At the end of 2001 I took some time to tinker with the language negotiation feature of http. If you've ever stumbled into the "Language" option in your web browser and wondered what it was for, this is in part what this essay is about. You can set your preferred language in the browser and it will communicate this preference to a web site and if a translation is available you'll get it automatically. This article overviews the steps I went thru to get the feature working for the Abyssinia Cyberspace Gateway's Ethiopia page. The basic process is very simple and should be applicable most anywhere.
For any of this to work the first step will be to have the web server that dishes up your web site configured to look for Amharic or other translations of your web pages. I've worked only with the Apache web server which does not recognize Ethiopian languages by default. I expect this is likely the case for most any other web server widely used. You may test the setup at your web hosting company by following the steps in the next section.
Unless you manage the server yourself you will have to email or otherwise contact the web support staff at your hosting company to request that your language of choice be added if unavailable. An example request letter follows:
Of course the "mod_mime" module must be in use by the server (it is by default in Apache) also. The lines map the letters "am" that would be set in a browser for the "Amharic" language preference to the file extension ".am" and likewise "ti" for Tigrinya. The file extension could have been ".amharic" or anything else but sticking with the same terms that web browsers must use (ISO639-1 language codes) is the norm and should make the web support staff less reluctant to add strange new languages ;-) The changes do not go into effect until the web server is restarted.

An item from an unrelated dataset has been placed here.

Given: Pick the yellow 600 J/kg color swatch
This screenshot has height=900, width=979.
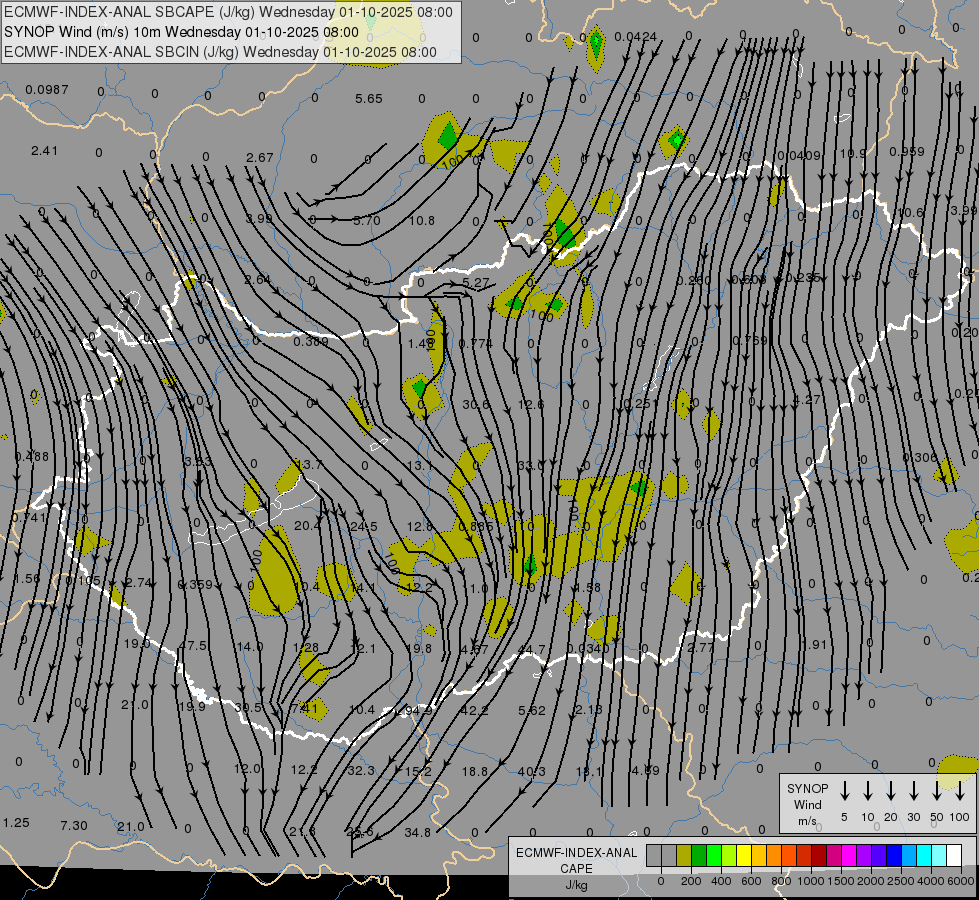Looking at the screenshot, I should [x=744, y=855].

The rest is up to you. You will need to rename your Amharic web page so that the file name ends with ".am". For example:
Old Name | New Name |
---|---|
file.htm | file.htm.am |
index.htm | index.htm.am |
index.html | index.html.am |
default.asp | default.asp.am |
Likewise your English version would be renamed with ".en" and so on. Now when a person clicks on a link for "file.html" Apache will look for it, if "file.html" is really there it is used as-is, no language checking occurs. When "file.html" is not there, then Apache will search the directory for a version in the web visitor's preferred language. A person may have any number of preferred languages set (a first choice, second choice, etc.) and the first one found in the list is taken and sent back to the browser. If none match, the default language to use will likely be the ".en" version if that is the norm at your web hosting company.

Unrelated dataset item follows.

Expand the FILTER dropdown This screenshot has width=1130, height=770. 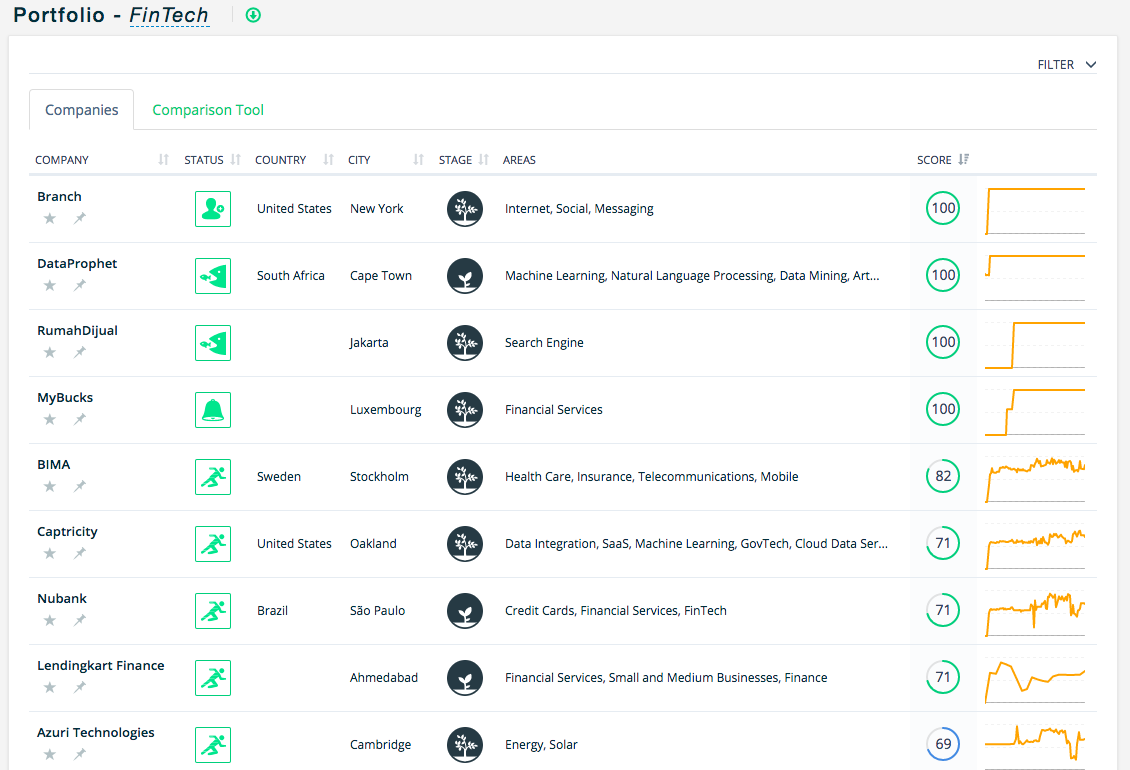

The default language a web server uses can again be reset in the web server configuration file. Changing the default server language would impact every web site in the scope of the server (this might be in the hundreds) and you wouldn't want to change it to anything other than the primary language of the majority of the web sites hosted. The Ethiopia page for instance defaults in English as would every page accessed under the server. The default would not be changed to Amharic unless I was assured that Amharic was the primary language of the visitors coming to the page and that my majority Amharic speakers also had a Unicode font installed so that they could read the page (quite another battle).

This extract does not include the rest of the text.